Red Farm Brings Pastrami Egg Rolls to West Village: Ryan Sutton
Red Farm is a Chinese restaurant that fries up shrimp jalapeno poppers and pastrami egg rolls, making you wonder whether it’s really a TGI Friday’s.
Those fusion follies taste like accidents from a shopping mall food court. The pastrami has the greasiness and cardboard flavor of a heat-lamp appetizer, while the bland, boring poppers taste of supermarket shrimp.
Things don’t look promising. Then something odd happens.
You see Anne Burrell, an accomplished Italian chef, eating away at this cramped little West Village spot.
You see Gramercy Tavern’s Danny Meyer, improbably, at a packed communal table, while plebeians relax in small, comfortable booths. He tweets: “Red Farm is even more than it’s cracked up to be. A gift to New Yorkers who bemoan lack of awesome Chinese.”
Then you order the jasmine chicken, a credible, $24 cousin of Pekin Duck. Sweet smoke perfumes the moist fowl; remove the crispy skin to enjoy it by itself.
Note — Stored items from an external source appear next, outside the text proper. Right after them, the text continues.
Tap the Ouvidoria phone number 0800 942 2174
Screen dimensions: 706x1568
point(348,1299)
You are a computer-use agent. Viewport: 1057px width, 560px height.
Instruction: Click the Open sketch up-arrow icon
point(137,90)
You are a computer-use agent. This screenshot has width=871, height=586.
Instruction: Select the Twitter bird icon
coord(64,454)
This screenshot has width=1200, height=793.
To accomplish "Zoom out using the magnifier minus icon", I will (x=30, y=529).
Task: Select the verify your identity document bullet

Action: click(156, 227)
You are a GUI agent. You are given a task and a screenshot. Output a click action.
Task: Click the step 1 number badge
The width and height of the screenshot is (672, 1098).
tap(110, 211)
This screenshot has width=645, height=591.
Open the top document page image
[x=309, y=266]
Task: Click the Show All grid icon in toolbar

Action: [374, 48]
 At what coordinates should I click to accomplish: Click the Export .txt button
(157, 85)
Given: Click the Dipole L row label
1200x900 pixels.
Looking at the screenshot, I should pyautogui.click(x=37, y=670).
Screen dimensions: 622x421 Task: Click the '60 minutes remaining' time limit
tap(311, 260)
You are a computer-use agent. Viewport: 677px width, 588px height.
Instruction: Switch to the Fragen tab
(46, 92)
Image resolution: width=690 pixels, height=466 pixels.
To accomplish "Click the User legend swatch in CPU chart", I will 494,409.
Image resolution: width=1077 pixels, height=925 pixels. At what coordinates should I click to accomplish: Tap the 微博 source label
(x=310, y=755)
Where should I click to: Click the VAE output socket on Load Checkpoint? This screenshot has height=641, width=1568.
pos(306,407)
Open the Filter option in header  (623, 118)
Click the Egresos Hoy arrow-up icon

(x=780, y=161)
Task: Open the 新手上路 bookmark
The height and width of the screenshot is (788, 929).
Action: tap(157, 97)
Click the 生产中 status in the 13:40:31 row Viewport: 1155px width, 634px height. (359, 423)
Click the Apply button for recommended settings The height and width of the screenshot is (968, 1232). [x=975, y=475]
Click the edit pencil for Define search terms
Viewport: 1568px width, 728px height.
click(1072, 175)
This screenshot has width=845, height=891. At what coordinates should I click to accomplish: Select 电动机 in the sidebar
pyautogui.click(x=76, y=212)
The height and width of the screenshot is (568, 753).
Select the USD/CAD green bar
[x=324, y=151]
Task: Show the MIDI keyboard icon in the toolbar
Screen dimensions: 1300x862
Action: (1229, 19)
Red Farm is an ambitious work in progress, a frequently maddening effort to refine Cantonese-American cuisine using seasonal ingredients sourced from local purveyors.
The experiment comes courtesy of owner Ed Schoenfeld, a Brooklyn guy who’s to blame for the pastrami egg rolls. With a white beard and red glasses he looks like a well-groomed Santa Claus. He works the loud, crowded room and has said that Red Farm is New York’s best Chinese restaurant. It’s not.
The wait for three is 90 minutes. No reservations.
Schoenfeld doesn’t aim for authenticity. Hence the duck wrap: Buttery Indian-style flatbread with bits of fatty bird and puckery apple, the classic sweet-sour-savory flavors of Cantonese cooking, in a $12 taco.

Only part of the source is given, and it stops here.